3. Eigen decomposition

$C u = λ u$ where:

$u$ = eigenvector
$λ$ = eigenvalue

4. Projection

If $W_{k}$ contains the top $k$ principal components, then: $X_{proj} = X W_{k}$

Each principal component is a direction in feature space. If data spreads a lot along a direction, that direction contains a lot of information.
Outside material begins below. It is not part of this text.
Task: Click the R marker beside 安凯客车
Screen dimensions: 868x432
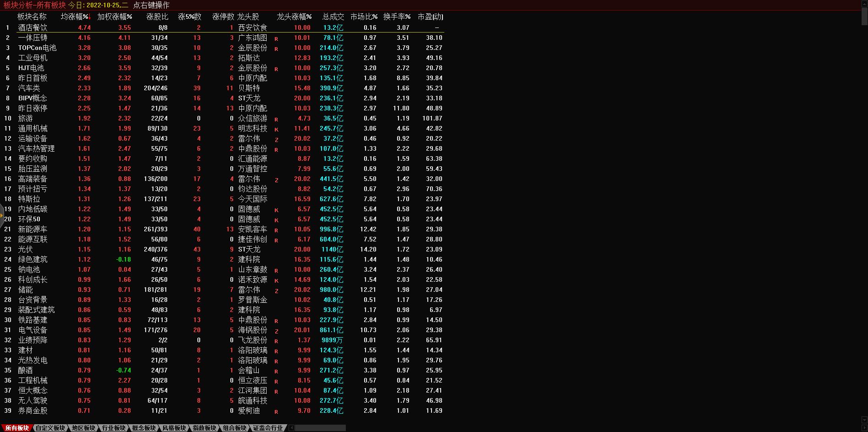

So PCA keeps the directions with the largest variance.

That is why PCA chooses eigenvectors with the largest eigenvalues.

Short and Clean Code

import numpy as np
from sklearn.datasets import load_iris
from sklearn.decomposition import PCA as SklearnPCA

class PCAFromScratch:
    def __init__(self, n_components):
        self.n_components = n_components
        self.mean_ = None
        self.std_ = None
        self.components_ = None
        self.eigenvalues_ = None
        self.explained_variance_ratio_ = None

    def fit(self, X):
        X = np.asarray(X, dtype=float)

        self.mean_ = X.mean(axis=0)
        self.std_ = X.std(axis=0)
        Xs = (X - self.mean_) / self.std_

        C = (Xs.T @ Xs) / len(Xs)
        eigenvalues, eigenvectors = np.linalg.eigh(C)

        order = np.argsort(eigenvalues)[::-1]
        eigenvalues = eigenvalues[order]
        eigenvectors = eigenvectors[:, order]

        self.eigenvalues_ = eigenvalues[:self.n_components]
        self.components_ = eigenvectors[:, :self.n_components]
        self.explained_variance_ratio_ = eigenvalues / eigenvalues.sum()
        return self

    def transform(self, X):
        X = np.asarray(X, dtype=float)
        Xs = (X - self.mean_) / self.std_
        return Xs @ self.components_

    def fit_transform(self, X):
        self.fit(X)
        return self.transform(X)

iris = load_iris()
X = iris.data

pca = PCAFromScratch(n_components=2)
X_proj = pca.fit_transform(X)

print("Top eigenvalues:", np.round(pca.eigenvalues_, 4))
print("Principal components:\n", np.round(pca.components_, 4))
print("Explained variance ratio:", np.round(pca.explained_variance_ratio_, 4))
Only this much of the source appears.